“What? Didn’t I tell you?” asked the old man of Sergey, teasingly. “Ask me if you ever want to know anything, brother, for I know. Nothing less than a rouble.”

At that moment there broke out such an inhuman yowl that Arto involuntarily dropped the cap and leapt off with his tail between his legs, looked over his shoulders fearfully, and came and lay down at his master’s feet.

“I wa-a-a-nt him,” cried the curly-headed boy, stamping his feet. “Give him to me! I want him. The dog, I tell you! Trilly wa-ants the do-og!”

“Ah, God in heaven! Ah, Nikolai Apollonovitch! ... Little father, master!... Be calm, Trilly, I beseech you,” cried the voices of the people.

“The dog! Give me the dog; I want him! Scum, demons, fatheads!” cried the boy, fairly out of his mind.

“But, angel mine, don’t upset your nerves,” lisped the lady in the blue dressing-jacket. “You’d like to stroke the doggie? Very well, very well, my joy, in a minute you shall.

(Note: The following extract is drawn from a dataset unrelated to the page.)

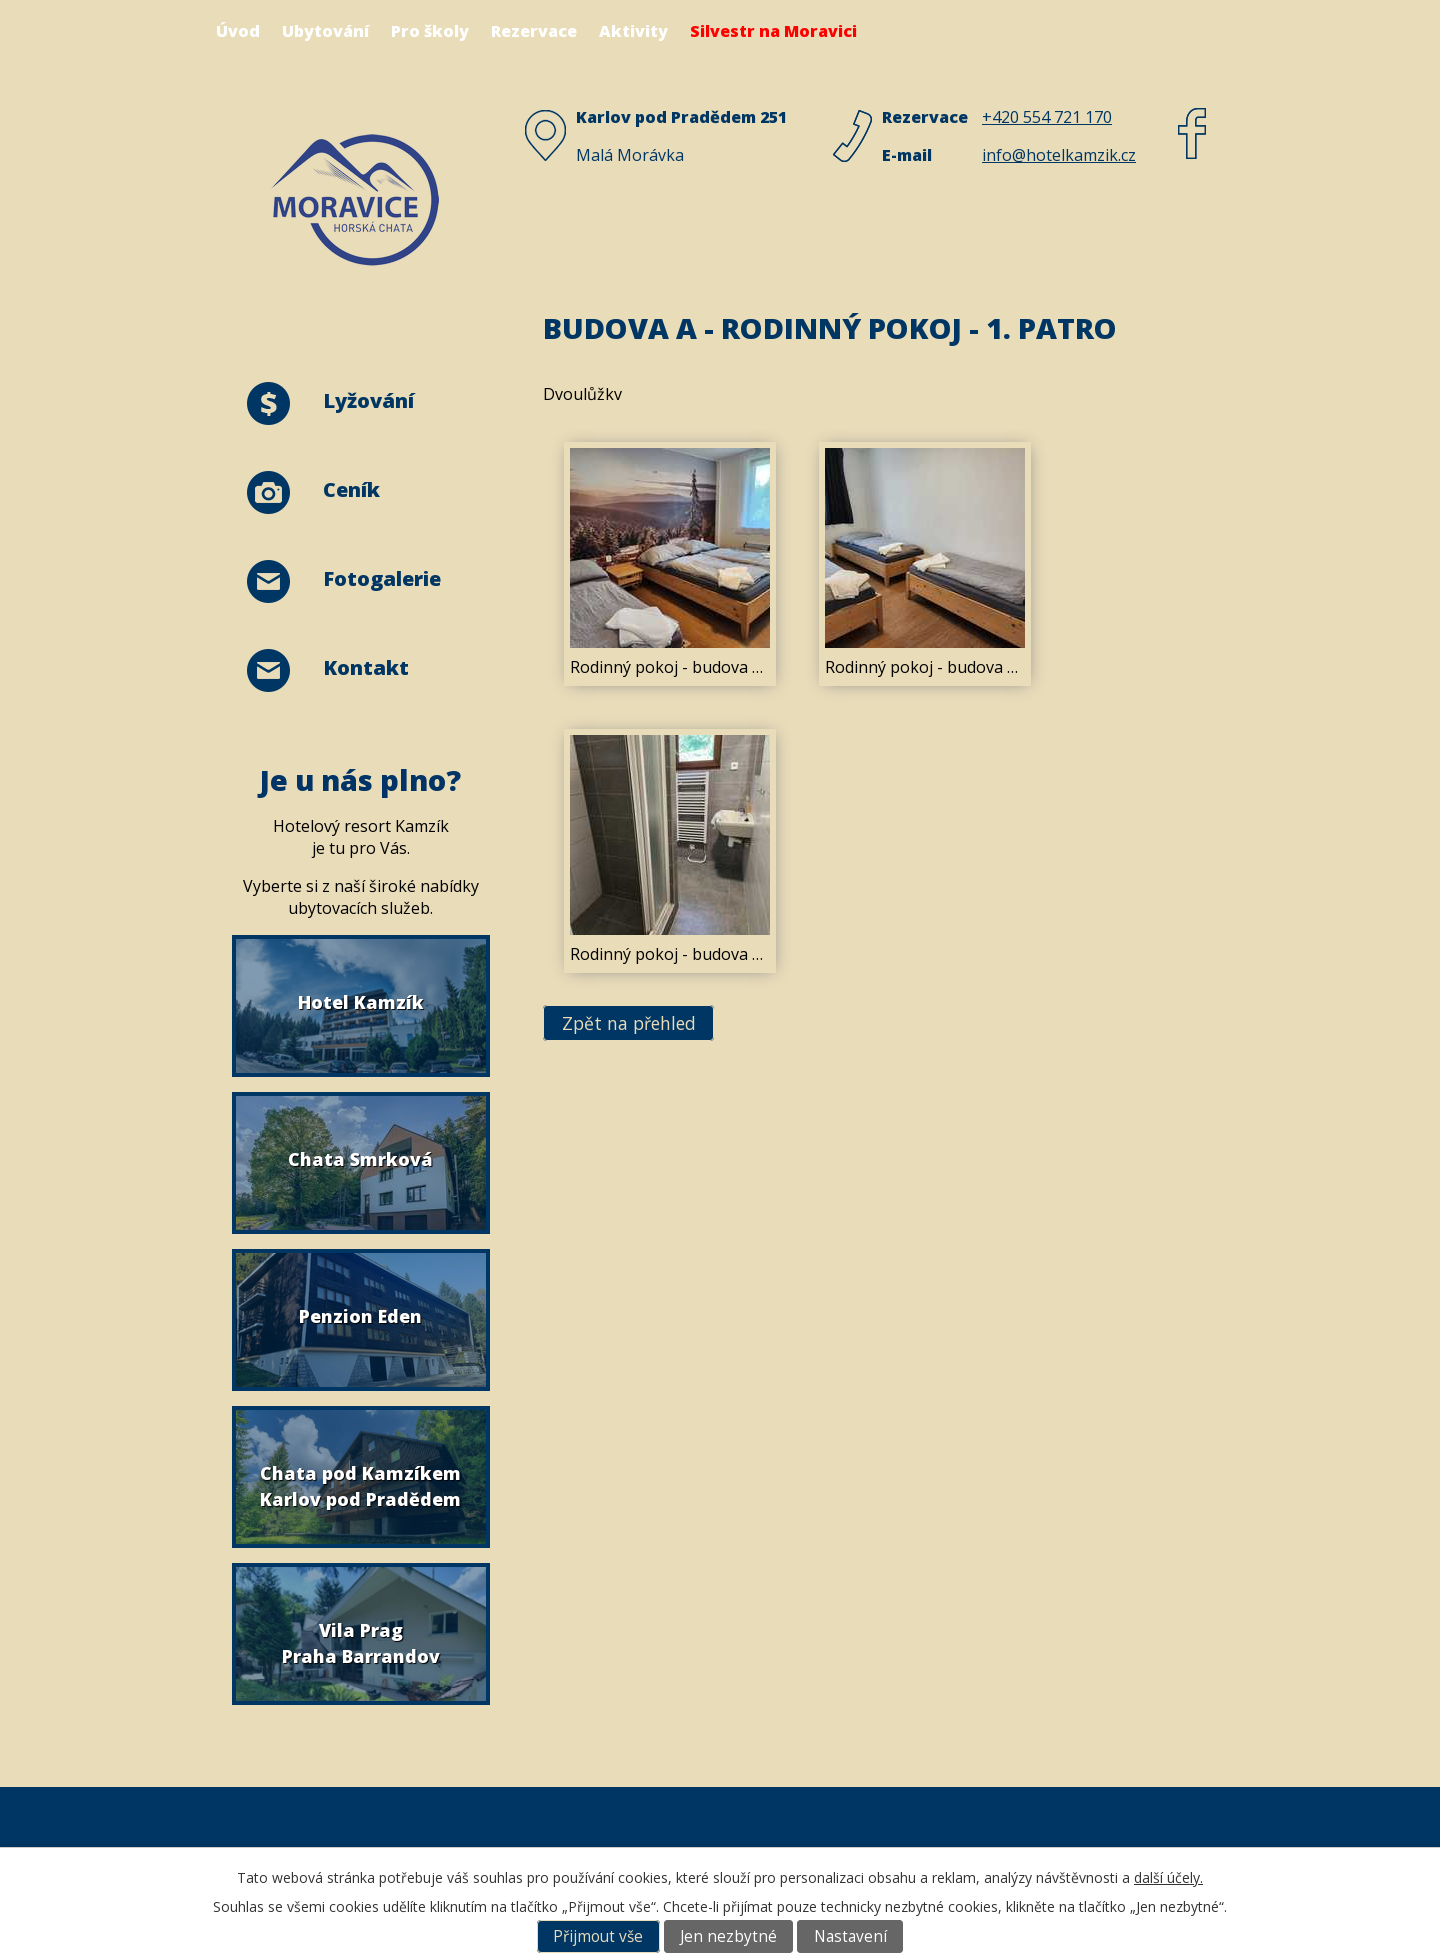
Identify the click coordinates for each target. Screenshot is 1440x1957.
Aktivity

Doctor, what do you think, might Trilly stroke this dog?”

“Generally speaking, I should not advise it,” said the doctor, waving his hands. “But if we had some reliable disinfectant as, for instance, boracic acid or a weak solution of carbolic, then ... generally ...”

“The do-og!”

“In a minute, my charmer, in a minute. So, doctor, you order that we wash the dog with boracic acid, and then.... Oh, Trilly, don’t get into such a state! Old man, bring up your dog, will you, if you please. Don’t be afraid, you will be paid for it. And, listen a moment—is the dog ill? I wish to ask, is the dog suffering from hydrophobia or skin disease?”

“Don’t want to stroke him, don’t want to,” roared Trilly, blowing out his mouth like a bladder. “Fat-heads! Demons! Give it to me altogether! I want to play with it.... For always.”